Rule: Disambiguation of actors in ingest pipelines
Problem description
We started by trying to disambiguate actors already in the ingestion pipeline by using the API endpoint GET /api/actor-search?q={actor name}
. After reviewing the results this approach does not work as hoped. Due to giving back fuzzy results and due to bad data quality regarding names of actors in many of the sources, a lot of false positives are generated. This leads to wrong data where we do not have a chance to find out, that it is a wrong disambiguation. Some examples are discuess in DARIAH Campus (#19 (comment 384054)) and TaDiRAH (see #7 (comment 371233) and #7 (comment 371672)).
New rule
Based on this experience it was decided in the Curation Task Force meeting on 10.09.2021 that disambiguation of actors in the ingest pipeline across the already ingested data should not be done. Instead such kind of disambiguation will be done by a dedicated curation workflow (see as one part of this workflow: https://gitlab.gwdg.de/sshoc/curation/-/issues/4). This means for the ingest pipelines:
- Still identify the same actors in one source by identifers, and create out of it one actor in MP.
- If there is no way to identify same actors in the source due to the lack of identifiers, create for every actor from the source one actor in MP.

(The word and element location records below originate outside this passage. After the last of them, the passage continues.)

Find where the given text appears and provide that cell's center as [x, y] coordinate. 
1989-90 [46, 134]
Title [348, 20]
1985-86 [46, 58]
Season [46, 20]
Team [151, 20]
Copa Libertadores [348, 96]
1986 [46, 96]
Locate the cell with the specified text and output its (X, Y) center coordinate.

- Don't do a string separation and a string compare (looking for identical person name strings) to identify same actors expect it is guaranteed that the source follows a strict actor naming convention (which is usually not the case). The general rule: use identifiers, if there are no, don't try to identify actors (only if advised different based on a rule mechanism).
- Do not look for the same actor in the list of already ingested actors in MP (that are coming from other sources). But always put all available identifiers to a new created actor in the MP. Such external identifiers like ORCID will support the curation module to find same actors across sources.
- Cross-source actor disambiguation is handled by curation not by ingestion.
Notify @sotiris.karampatakis and @anowak about this change for the ingestion pipelines.
Notify @lbarbot @matej.durco @edward.gray @cesare.concordia about this change for additional clarificaiton and curation tasks.